与主体部分合用于需作全肩胛骨切除的病例。
假体多处开孔以利肌肉附着。
2)全身麻醉:病人取90°健侧卧位。
3)如仅安装全肩关节的主体部分,采用后侧入路。
此入路对需作肩胛骨部分或全切除者更为适宜。
切口起自肩峰外缘,沿肩峰后缘和肩胛冈向后内延伸,至肩胛冈中内1/3处折向腋窝后褶,止于后褶上5cm处。
将皮瓣连同深筋膜向外翻转,切断三角肌在肩峰后外缘和肩胛冈上的起点并将其向外前翻开。
分离冈上、下肌间隙并向上、下牵开,显露后关节囊和肩胛盂基底部。
必要时可切断阿下肌、小圆肌或冈上肌止点,以扩大显露。
切开后关节囊,沿肱骨头软骨缘作与肱骨长轴呈45°、后倾35°的截骨术。
切除肱骨头,修整截骨面。
凿除肩胛骨的病变部分并加以修整,以便安放球假体的两叶钢板。
骨膜下剥离肩胛骨的冈下区,紧贴肩胛冈下缘将两叶钢板分别插入肩胛骨的浅面和深面,合拢钢板,调整球假体的位置至接近正常肩关节的旋转中心,以4~6枚螺钉贯穿钢板和肩胛骨固定。
然后将臼假体安放在已准备好的肱骨近端上,用骨水泥固定。
将头假体纳入臼假体中,合上制约罩,以4枚螺丝钉穿过制约罩和臼假体而固定在肱骨上。
创口置负压引流管一根后逐层缝合切口。
4)如手术需同时截除肱骨上段,则改作前侧入路。
5)操作注意事项:安放臼假体的肱骨近端截骨面应有35°左右的后倾。
如后倾不足,术后肩外旋时将有明显的脱位倾向。
安放臼假体时,如肱骨近端截骨面欠平整,可加用骨水泥。
假体安装完毕后需试作各方向活动,以观察其活动范围和稳定性。
3.术后处理术肢以三角巾悬吊固定于体侧,负压吸引管一般于术后24~48小时拔除。
术后3天随着疼痛减轻,可开始被动活动。
以外展和伸屈活动为主,范围逐步增大,避免旋转活动特别是外旋活动。
术后3周开始主动锻炼。
全肩关节置换的病人,不宜过早进行环形或摆动活动,在肩部肌肉恢复足够力量以后方允许在持重时摆动上肢。
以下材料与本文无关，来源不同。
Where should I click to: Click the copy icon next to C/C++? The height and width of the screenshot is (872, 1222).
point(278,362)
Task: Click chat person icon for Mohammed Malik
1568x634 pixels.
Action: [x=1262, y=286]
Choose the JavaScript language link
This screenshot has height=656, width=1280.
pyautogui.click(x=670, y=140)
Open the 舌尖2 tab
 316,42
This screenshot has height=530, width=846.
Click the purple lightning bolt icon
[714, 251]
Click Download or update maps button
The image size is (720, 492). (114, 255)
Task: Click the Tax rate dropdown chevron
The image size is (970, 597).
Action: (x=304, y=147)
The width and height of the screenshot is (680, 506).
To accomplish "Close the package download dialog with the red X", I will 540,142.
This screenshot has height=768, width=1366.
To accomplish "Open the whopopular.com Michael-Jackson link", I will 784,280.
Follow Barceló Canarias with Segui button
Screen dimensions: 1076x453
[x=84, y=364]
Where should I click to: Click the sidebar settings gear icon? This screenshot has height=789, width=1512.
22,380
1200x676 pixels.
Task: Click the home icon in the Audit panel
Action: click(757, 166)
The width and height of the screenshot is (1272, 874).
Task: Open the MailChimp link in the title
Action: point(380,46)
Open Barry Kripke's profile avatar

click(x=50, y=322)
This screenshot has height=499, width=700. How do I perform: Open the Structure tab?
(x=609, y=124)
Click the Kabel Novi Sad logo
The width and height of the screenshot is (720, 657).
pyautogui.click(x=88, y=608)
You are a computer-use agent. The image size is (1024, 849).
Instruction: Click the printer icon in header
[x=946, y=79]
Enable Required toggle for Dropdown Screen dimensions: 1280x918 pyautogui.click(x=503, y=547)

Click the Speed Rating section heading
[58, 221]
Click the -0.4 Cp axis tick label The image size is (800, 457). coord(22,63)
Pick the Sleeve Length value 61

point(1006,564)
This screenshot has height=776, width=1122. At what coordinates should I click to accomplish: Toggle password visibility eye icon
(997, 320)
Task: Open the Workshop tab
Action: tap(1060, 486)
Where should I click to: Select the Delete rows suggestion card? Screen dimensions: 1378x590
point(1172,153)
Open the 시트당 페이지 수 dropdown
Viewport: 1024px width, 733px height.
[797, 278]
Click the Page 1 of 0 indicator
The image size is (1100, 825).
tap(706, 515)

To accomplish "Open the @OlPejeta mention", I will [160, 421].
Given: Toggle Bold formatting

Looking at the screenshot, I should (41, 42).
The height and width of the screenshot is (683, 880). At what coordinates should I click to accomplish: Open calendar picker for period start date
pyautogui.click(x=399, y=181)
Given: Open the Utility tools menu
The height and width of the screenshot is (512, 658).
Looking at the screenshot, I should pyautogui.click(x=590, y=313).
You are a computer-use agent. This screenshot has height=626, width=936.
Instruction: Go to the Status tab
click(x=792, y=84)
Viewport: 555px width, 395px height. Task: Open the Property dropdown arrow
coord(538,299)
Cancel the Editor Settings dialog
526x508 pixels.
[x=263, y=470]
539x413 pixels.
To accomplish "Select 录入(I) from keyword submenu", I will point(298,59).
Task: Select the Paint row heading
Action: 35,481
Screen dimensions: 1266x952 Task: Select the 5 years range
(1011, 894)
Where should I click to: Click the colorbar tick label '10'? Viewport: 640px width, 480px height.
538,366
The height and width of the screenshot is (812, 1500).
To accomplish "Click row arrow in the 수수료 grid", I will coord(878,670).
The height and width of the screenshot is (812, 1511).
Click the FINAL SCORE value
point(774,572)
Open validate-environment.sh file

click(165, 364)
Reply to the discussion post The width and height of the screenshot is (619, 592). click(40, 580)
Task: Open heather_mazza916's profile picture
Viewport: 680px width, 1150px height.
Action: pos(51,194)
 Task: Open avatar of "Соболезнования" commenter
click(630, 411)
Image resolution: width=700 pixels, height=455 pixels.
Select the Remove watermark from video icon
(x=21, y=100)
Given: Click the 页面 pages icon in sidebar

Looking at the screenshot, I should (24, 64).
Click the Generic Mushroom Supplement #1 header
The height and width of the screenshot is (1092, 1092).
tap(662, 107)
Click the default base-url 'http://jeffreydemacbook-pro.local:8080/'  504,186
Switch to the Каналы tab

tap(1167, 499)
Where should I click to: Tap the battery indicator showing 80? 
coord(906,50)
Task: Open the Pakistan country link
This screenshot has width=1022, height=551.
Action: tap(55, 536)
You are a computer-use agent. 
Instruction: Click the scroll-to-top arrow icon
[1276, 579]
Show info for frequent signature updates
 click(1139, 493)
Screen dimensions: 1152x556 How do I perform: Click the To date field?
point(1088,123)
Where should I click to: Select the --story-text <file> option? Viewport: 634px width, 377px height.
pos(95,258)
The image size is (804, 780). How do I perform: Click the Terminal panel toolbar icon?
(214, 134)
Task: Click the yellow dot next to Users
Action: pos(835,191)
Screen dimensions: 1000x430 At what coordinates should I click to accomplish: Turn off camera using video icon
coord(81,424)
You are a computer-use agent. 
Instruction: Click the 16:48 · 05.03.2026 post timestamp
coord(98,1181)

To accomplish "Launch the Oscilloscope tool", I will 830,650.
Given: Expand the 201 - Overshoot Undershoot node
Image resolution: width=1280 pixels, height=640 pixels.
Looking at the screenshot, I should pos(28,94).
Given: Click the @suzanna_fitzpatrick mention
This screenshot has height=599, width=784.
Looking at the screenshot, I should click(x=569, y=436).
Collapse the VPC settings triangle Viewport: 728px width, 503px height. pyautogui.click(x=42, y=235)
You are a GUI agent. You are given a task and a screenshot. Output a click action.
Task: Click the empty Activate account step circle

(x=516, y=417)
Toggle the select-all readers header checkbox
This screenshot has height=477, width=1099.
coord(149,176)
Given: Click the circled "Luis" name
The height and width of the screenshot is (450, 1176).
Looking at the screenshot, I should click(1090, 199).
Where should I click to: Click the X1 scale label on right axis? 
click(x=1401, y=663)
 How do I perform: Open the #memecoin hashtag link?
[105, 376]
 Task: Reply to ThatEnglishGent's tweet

应鼓励病人尽早使用术肢完成日常活动,但又要避免剧烈运动,如用力投掷、挥动手臂或上提、拖拉重物。
4.并发症术后并发症主要为脱位、半脱位或松动。
松动多数见于盂侧假体。
此外,尚可能发生假体柄折断、感染、肱骨骨折、内固定物(如螺钉、钢丝)折断、臂丛神经损伤、软骨钙化等。
严重者需重新置换人工关节或改作固定、成形等其他手术。